(Beginning of DATA PROVIDED)

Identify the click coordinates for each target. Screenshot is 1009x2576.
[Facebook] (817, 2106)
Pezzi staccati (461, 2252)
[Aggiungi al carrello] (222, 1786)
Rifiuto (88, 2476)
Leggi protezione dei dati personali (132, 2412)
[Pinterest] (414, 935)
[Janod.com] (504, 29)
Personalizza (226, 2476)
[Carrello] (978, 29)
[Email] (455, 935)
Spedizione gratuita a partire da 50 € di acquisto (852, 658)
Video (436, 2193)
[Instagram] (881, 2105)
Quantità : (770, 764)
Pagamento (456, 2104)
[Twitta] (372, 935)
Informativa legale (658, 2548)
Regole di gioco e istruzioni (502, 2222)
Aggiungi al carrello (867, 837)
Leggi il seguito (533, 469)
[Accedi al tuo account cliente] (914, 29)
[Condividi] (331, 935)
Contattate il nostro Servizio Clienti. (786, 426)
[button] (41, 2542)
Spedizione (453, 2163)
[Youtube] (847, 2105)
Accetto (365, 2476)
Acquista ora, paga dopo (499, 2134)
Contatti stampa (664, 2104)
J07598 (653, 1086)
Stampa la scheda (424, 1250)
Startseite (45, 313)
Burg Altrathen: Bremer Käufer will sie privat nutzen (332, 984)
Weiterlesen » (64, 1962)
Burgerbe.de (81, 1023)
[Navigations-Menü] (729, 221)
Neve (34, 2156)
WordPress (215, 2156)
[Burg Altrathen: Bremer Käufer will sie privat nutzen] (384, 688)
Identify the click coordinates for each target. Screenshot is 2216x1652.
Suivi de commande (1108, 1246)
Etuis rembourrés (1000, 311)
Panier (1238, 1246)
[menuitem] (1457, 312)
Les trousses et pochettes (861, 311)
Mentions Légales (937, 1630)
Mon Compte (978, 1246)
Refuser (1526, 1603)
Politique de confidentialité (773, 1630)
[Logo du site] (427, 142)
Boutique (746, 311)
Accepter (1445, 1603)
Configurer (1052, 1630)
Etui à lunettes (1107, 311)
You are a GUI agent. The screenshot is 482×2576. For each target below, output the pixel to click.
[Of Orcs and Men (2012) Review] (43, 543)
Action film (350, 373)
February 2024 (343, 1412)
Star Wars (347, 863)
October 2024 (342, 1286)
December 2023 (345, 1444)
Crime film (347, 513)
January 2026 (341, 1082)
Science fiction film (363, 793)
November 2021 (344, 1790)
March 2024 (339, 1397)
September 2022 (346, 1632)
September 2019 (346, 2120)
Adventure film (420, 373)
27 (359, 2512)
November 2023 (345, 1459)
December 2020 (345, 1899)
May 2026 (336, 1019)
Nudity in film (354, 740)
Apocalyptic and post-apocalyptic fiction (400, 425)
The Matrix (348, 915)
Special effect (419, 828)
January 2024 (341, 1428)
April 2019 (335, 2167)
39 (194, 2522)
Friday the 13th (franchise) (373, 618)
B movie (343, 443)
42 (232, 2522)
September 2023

(End of DATA PROVIDED)

## EXERCISE DETAILS
Set down each line exactly as it appears, starting at the top of the data and ending at the line containing "Video (436, 2193)", and include no other lines.

## TASK RESPONSE
Identify the click coordinates for each target. Screenshot is 1009x2576.
[Facebook] (817, 2106)
Pezzi staccati (461, 2252)
[Aggiungi al carrello] (222, 1786)
Rifiuto (88, 2476)
Leggi protezione dei dati personali (132, 2412)
[Pinterest] (414, 935)
[Janod.com] (504, 29)
Personalizza (226, 2476)
[Carrello] (978, 29)
[Email] (455, 935)
Spedizione gratuita a partire da 50 € di acquisto (852, 658)
Video (436, 2193)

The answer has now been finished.